Raccomandato o piccolo genio alla base dei successi del padre? Da una vita Davide Ancelotti, figlio di Carlo, deve combattere con pregiudizi e veleni ma intanto continua la sua carriera da vincente. Sembrava che dopo l’avventura al Real Madrid fosse arrivata la volta buona per tentare un’esperienza da primo allenatore, senza l’ombra di sir Carletto, ma alla fine ha deciso di seguirlo alla nazionale brasiliana e ora si gode lunghe vacanze. Intervistato da Marca parla di tutto. Dal rimpianto di aver perso Kroos ai momenti belli e brutti fino alle sue ambizioni.
L’addio al Real Madrid
Lasciare le merengues non è stato facile (“in un club come il Madrid dire addio in quel modo è molto difficile. Per me sarà impossibile dimenticare, e penso anche per mio padre. Ho pianto molto, sì. E aiuta, perché io, come lui, siamo due persone che si emozionano molto facilmente. Direi che abbiamo pianto molto. Direi che ho pianto più di lui. E ora la vita continua, il Madrid continuerà a vincere… e anche noi, spero”) ma si guarda avanti: “La mia ambizione è allenare da solo un giorno. È molto chiaro per me perché è il mio obiettivo di carriera. A fine stagione, mio padre mi ha dato l’opportunità di continuare con lui nella nazionale brasiliana, e gli ho chiesto un po’ di tempo per pensarci e parlare con alcuni club. Ho avuto alcune opportunità e alla fine, senza entrare nei dettagli delle trattative, l’opzione migliore per me è stata accettare la sfida di partecipare a un Mondiale, e di farlo con una squadra che rappresenta 200 milioni di persone”
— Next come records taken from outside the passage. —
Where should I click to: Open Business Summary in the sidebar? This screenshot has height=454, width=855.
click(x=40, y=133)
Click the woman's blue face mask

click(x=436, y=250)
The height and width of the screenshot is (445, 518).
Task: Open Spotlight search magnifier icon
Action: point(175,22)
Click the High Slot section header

Obiettivo Mondiale col Brasile
Davide riflette: “Mio padre è di Reggiolo, una città di 5.000 abitanti. È impossibile immaginare qualcuno nato lì che alleni la nazionale brasiliana. Quindi, stiamo vivendo un sogno, ma molto reale. E sì, vincere la Coppa del Mondo è possibile, perché è chiaramente l’obiettivo del Brasile. Se vincesse una Coppa del Mondo mio padre sarebbe il miglior allenatore della storia? Per me sì, certo, non ho dubbi. Ma è un dibattito in cui non sono imparziale. Dai, dico che per me è il miglior allenatore della storia, anche se non vincesse il Mondiale”.
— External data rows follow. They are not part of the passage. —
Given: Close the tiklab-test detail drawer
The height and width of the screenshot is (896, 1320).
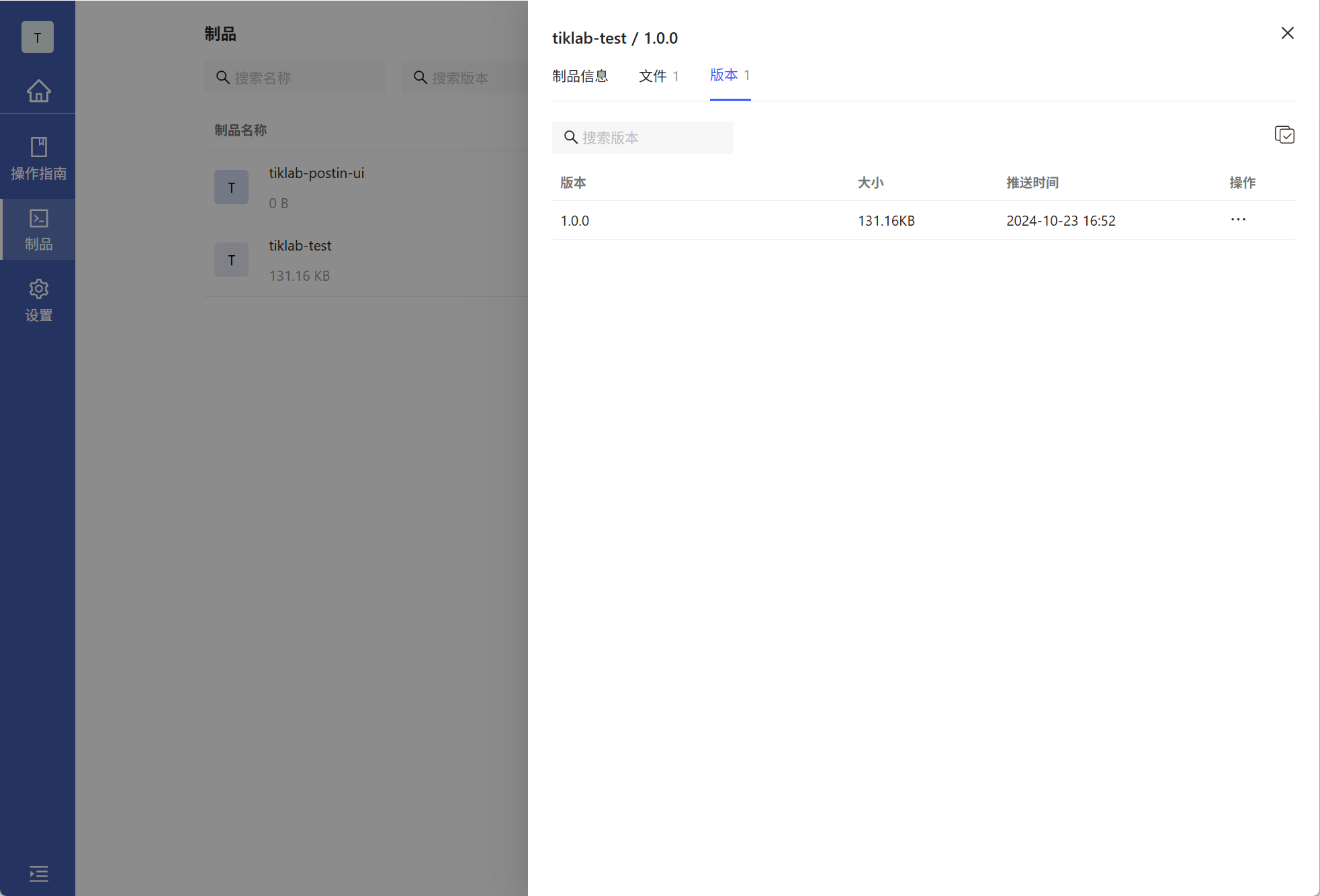Looking at the screenshot, I should [1287, 33].
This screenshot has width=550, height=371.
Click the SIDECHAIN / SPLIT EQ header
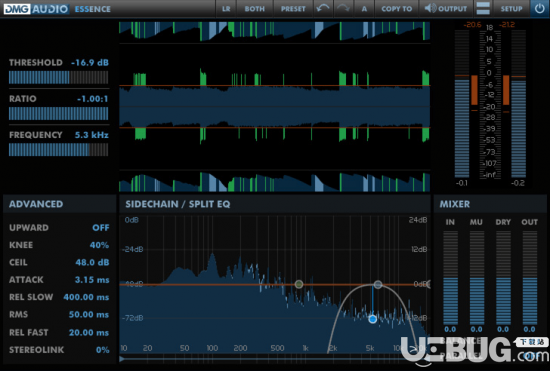(x=177, y=204)
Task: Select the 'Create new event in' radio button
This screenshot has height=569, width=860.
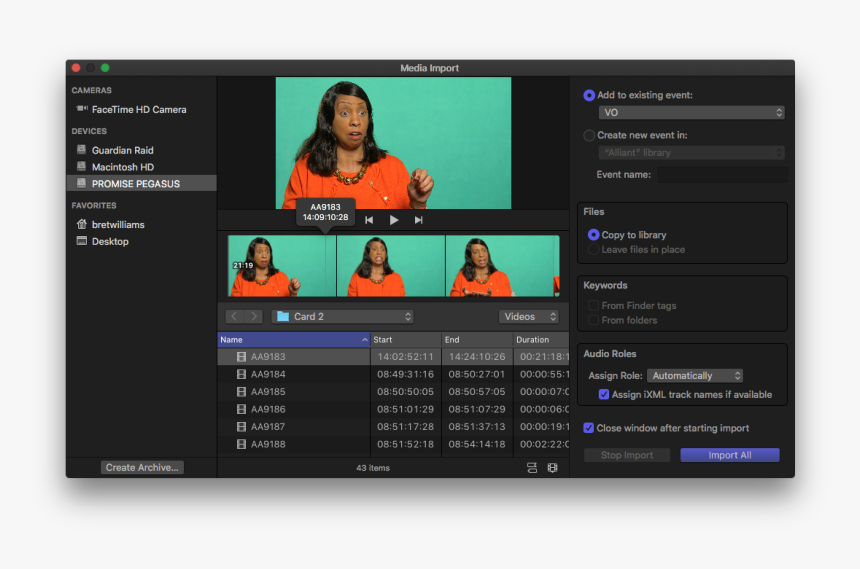Action: click(x=589, y=135)
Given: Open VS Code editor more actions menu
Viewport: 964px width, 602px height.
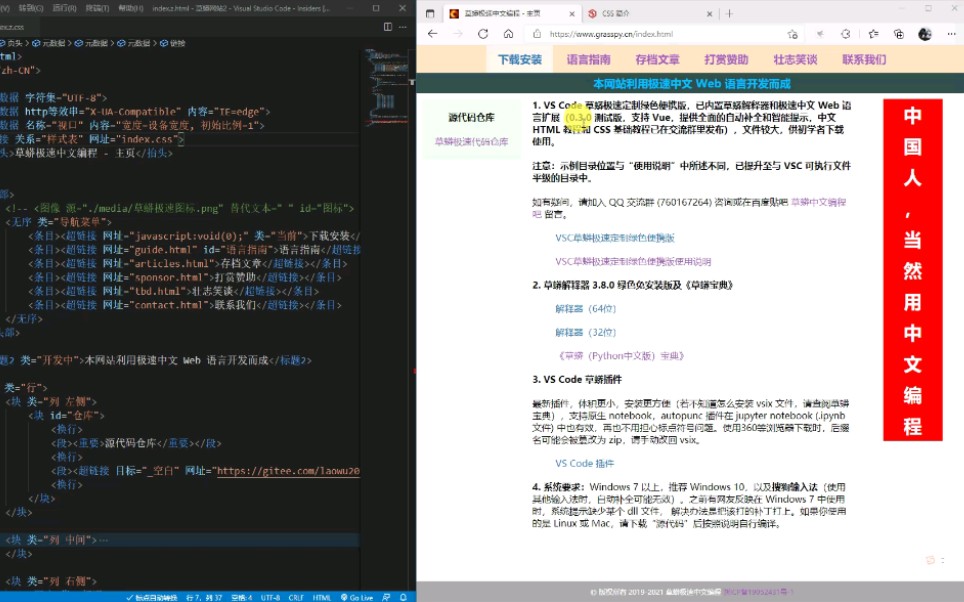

Com’è il Davide allenatore
Come sarà Davide come allenatore il giorno in cui non ci sarà più Carlo? “Mio padre mi ha insegnato ad essere flessibile, ad adattarmi, ad avere idee e modi diversi per vincere. Detto questo, ognuno ha le sue preferenze, e io preferisco uno stile di calcio un po’ più verticale, più audace. Ma se dovessi riassumere la mia idea di calcio, direi che la cosa importante è saper fare tante cose ad altissimo livello. Se mi è capitato spesso di essere in disaccordo con tuo padre? Disaccordo al 100%. Voglio dire, probabilmente ci sono state più volte in cui non siamo stati d’accordo. Credo che sia ciò che ci si aspetta da me come assistente e anche ciò di cui lui ha bisogno. Lui ha bisogno di persone che non siano sempre d’accordo.
Poi, sempre con rispetto e tenendo presente che la decisione finale è sempre stata e sarà sempre sua. Quello che ho sempre cercato di fare, insieme ad altri compagni di squadra, a Francesco, a Simón… è concentrarmi su ogni singolo dettaglio nella preparazione di una partita e nella creazione di uno stile di gioco”.
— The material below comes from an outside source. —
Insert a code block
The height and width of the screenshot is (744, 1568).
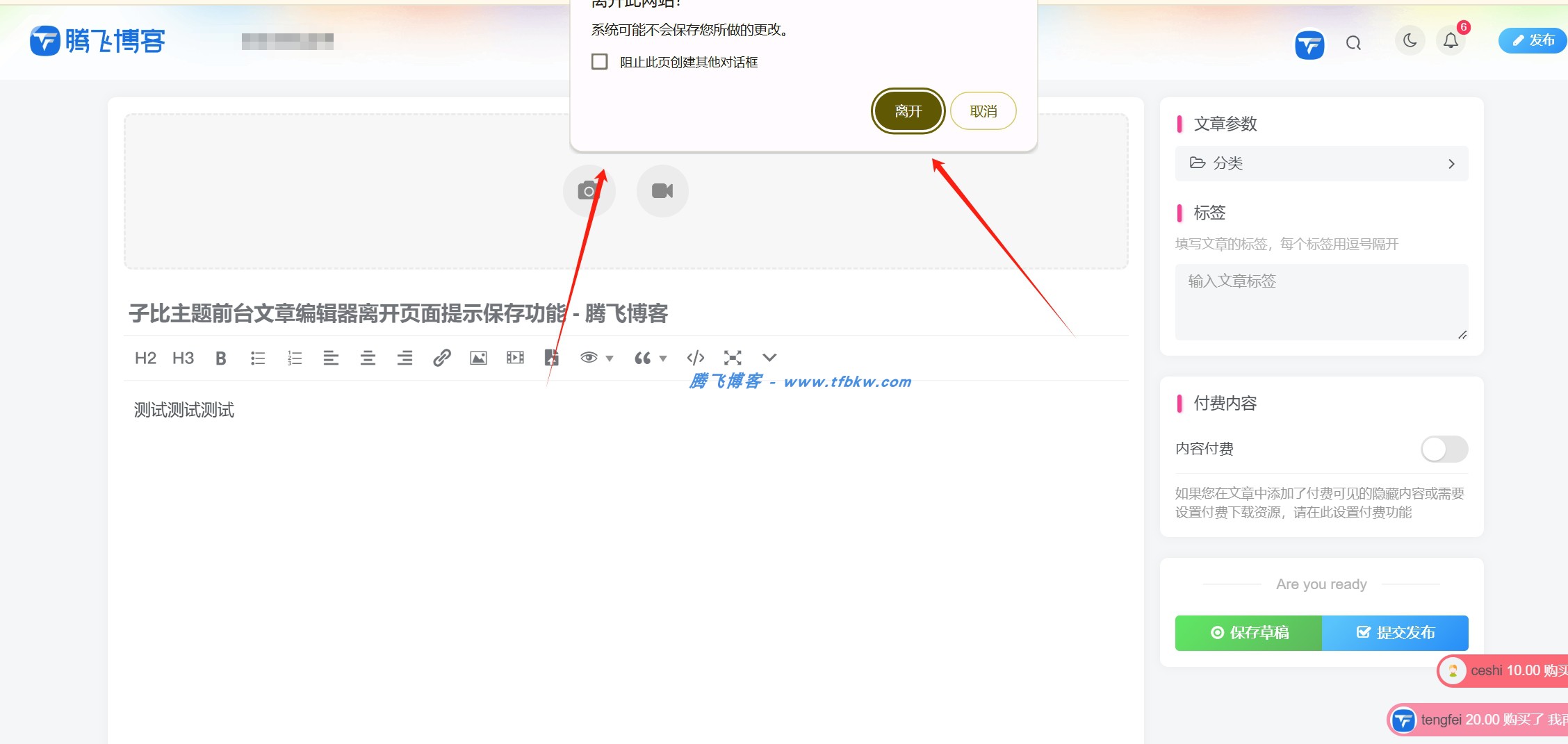(695, 358)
Non ha dubbi Ancelotti jr nello scegliere il momento peggiore al Real (“Penso che il momento peggiore sia stato il Clásico, quando abbiamo perso 0-4 contro il Barcellona, nel primo anno di Xavi al Bernabéu”) poi rivela il sogno, quello di allenare il Real Madrid: “Il sogno esiste, sì. Chi non ha il sogno di allenare il Real Madrid? Se lo chiedi a chiunque abbia allenato e fatto parte del Real Madrid, quel sogno esiste. Quello di Xabi Alonso, probabilmente, era tornare ad allenare il Real Madrid. Come quello di molti altri allenatori. Quindi sì, è sicuramente un sogno. Non credo che un cognome basti. Avere dei sogni è importante, ma bisogna lavorare per raggiungere degli obiettivi. E ora l’obiettivo è fare bene con la nazionale brasiliana e vincere il Mondiale.
C’è stato un momento in cui il giovane Davide ha detto: “Voglio essere come mio padre”: “Fin da giovanissimo, ho avuto l’ambizione e il sogno di diventare un calciatore. E quando la parte razionale di te ti dice che forse non puoi essere il calciatore che sognavi… Ho giocato a calcio, ma mi sono reso conto che pensavo cose che le mie gambe e i miei piedi non potevano realizzare. Così, è stato allora che ho deciso di dedicarmi seriamente all’allenamento. E ho iniziato a studiare, perché da giocatore, a 35 anni non avrei avuto niente…I problemi di chiamarmi Ancelotti? Ci sono abituato. Penso che mi accompagnerà per il resto della vita. Mi ha aiutato a impegnarmi di più e a essere più forte di fronte alle opinioni negative. Non posso farci niente”.